#### TASK BRIEF:
Reproduce the birth account below word for word, from "Then I had a" up to and including "was… no words.".

I ummed and ahhed about sharing this because birthing my little Winnie was the hardest week of my life. We had a homebirth with our first daughter so I thought our second homebirth would be a walk in the park but Winnie had other plans.
I had a very intense and fast 2.5 hours of active labour and Winnie had aspirated meconium.
Then I had a postpartum haemorrhage and lost 1.7L of blood - nearly half of all my blood.
Winnie had to go on the c-pap machine three times at home before the ambulance arrived, and she wouldn’t feed because she couldn’t breathe properly. Watching her lose all her colour and go floppy a few times was… no words.
She went into NICU for three days with oxygen and cords and monitors and drips, and being separated was excruciating.
I had ‘retained placenta’ (Google it) and I had to leave Winnie for an operation in theatre, and while I was in there, I haemorrhaged again and lost more blood, dropping to transfusion levels.

#### DATA EXCERPTS:
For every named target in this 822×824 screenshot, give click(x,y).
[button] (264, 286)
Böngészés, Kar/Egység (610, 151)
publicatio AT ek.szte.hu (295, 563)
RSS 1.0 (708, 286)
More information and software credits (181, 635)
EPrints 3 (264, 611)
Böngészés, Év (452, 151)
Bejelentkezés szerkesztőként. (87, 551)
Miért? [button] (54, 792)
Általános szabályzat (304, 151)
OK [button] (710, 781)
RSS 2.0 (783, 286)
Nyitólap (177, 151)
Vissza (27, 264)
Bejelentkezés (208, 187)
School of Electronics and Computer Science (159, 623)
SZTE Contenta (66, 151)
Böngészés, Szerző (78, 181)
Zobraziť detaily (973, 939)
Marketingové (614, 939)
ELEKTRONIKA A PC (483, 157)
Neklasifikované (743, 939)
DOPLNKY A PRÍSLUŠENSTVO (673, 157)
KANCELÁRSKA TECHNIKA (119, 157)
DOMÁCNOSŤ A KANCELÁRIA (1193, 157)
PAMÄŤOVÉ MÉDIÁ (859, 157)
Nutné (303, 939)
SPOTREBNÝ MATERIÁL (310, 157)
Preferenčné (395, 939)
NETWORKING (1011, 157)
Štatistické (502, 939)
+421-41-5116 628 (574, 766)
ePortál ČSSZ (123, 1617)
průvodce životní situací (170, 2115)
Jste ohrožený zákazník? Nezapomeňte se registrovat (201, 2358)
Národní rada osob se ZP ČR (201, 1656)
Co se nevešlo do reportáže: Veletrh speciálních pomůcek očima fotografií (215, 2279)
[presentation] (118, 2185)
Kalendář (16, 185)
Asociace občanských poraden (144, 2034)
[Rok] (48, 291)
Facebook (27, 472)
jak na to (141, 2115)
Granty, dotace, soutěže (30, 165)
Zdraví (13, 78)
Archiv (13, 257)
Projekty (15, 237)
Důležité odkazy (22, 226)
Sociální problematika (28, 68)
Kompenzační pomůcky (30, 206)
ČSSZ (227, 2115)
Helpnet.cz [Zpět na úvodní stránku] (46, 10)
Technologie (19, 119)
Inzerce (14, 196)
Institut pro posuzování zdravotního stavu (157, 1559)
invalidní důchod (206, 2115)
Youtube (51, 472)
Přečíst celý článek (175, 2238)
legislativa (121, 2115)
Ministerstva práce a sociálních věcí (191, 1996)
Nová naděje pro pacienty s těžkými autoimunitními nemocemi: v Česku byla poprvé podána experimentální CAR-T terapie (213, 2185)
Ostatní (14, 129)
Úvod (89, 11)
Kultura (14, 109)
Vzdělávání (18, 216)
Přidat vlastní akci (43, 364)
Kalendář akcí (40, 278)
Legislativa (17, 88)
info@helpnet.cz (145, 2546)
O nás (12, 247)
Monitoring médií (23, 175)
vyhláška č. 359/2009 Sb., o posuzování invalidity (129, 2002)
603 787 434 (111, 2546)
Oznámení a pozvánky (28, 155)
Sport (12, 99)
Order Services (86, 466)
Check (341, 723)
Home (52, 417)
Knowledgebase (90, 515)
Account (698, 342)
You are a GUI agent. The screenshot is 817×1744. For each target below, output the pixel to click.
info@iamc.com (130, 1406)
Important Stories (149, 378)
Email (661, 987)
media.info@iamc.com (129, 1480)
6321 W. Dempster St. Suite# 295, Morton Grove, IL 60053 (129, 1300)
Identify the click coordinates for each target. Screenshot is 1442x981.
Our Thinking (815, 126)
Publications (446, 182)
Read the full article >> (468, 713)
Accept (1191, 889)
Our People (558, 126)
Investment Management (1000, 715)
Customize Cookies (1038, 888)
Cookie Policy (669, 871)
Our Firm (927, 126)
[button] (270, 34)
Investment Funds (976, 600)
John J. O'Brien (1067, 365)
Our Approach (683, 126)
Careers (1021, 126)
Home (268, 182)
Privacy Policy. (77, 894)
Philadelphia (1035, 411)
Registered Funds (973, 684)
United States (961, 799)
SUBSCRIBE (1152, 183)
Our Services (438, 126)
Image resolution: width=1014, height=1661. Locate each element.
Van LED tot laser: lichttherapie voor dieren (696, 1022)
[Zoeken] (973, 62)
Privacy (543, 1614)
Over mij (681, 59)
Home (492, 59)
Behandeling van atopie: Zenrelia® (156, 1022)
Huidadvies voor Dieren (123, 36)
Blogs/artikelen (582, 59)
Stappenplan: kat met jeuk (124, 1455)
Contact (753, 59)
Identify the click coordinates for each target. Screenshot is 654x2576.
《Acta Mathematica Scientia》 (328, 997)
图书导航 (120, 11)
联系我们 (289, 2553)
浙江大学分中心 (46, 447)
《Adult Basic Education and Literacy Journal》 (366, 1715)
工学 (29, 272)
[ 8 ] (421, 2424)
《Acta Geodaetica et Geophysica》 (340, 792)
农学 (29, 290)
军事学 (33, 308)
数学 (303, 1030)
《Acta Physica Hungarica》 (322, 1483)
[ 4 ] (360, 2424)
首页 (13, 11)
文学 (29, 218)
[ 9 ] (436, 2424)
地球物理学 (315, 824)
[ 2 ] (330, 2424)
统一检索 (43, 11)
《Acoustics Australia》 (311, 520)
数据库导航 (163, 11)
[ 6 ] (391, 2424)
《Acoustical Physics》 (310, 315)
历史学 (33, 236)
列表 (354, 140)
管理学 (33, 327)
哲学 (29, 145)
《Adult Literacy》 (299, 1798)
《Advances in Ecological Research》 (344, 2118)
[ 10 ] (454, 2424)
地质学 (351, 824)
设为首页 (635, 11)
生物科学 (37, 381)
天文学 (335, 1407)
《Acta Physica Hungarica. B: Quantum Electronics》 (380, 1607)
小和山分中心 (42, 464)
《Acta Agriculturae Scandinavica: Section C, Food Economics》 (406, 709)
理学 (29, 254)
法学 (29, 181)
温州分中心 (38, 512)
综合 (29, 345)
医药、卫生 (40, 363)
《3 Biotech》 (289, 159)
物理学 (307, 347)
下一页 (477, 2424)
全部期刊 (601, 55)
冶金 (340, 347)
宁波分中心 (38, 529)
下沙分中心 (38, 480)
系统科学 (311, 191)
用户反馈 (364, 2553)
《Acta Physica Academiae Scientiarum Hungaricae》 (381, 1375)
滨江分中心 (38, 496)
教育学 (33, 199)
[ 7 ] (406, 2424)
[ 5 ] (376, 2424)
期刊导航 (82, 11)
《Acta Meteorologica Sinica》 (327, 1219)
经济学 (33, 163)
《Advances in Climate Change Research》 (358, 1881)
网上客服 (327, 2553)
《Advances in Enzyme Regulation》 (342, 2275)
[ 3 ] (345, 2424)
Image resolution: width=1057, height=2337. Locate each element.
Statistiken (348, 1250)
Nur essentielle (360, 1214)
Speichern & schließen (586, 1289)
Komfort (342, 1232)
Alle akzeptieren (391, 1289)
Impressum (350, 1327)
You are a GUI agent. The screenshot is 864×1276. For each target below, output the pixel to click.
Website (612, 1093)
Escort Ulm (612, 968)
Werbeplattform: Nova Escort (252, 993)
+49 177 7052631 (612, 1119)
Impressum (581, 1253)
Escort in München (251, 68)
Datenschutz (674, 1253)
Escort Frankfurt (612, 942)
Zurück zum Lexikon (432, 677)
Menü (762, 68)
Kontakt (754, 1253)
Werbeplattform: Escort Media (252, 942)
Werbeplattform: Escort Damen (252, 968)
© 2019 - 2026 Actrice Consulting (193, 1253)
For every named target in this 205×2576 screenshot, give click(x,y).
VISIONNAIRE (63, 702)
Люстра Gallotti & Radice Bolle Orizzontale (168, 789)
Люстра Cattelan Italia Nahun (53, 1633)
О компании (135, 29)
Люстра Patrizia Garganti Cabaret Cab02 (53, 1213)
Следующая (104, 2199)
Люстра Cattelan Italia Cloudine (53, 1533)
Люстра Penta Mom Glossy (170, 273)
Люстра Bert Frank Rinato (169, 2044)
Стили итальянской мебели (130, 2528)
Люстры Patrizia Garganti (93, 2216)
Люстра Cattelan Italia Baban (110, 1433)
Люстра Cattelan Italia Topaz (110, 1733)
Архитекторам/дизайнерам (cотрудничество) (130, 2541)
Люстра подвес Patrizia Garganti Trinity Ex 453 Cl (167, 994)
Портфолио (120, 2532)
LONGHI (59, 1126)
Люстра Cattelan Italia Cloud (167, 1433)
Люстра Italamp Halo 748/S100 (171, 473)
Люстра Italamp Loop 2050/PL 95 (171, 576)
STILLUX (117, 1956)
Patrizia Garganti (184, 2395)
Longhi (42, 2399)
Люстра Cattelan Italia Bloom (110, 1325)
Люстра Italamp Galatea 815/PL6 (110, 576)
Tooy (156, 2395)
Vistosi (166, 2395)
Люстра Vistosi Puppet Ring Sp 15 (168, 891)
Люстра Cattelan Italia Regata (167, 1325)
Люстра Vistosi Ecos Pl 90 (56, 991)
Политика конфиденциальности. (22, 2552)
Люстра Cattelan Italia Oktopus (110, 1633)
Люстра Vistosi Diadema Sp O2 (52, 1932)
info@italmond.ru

#### RESPONSE TO THE TASK:
Then I had a postpartum haemorrhage and lost 1.7L of blood - nearly half of all my blood.
Winnie had to go on the c-pap machine three times at home before the ambulance arrived, and she wouldn’t feed because she couldn’t breathe properly. Watching her lose all her colour and go floppy a few times was… no words.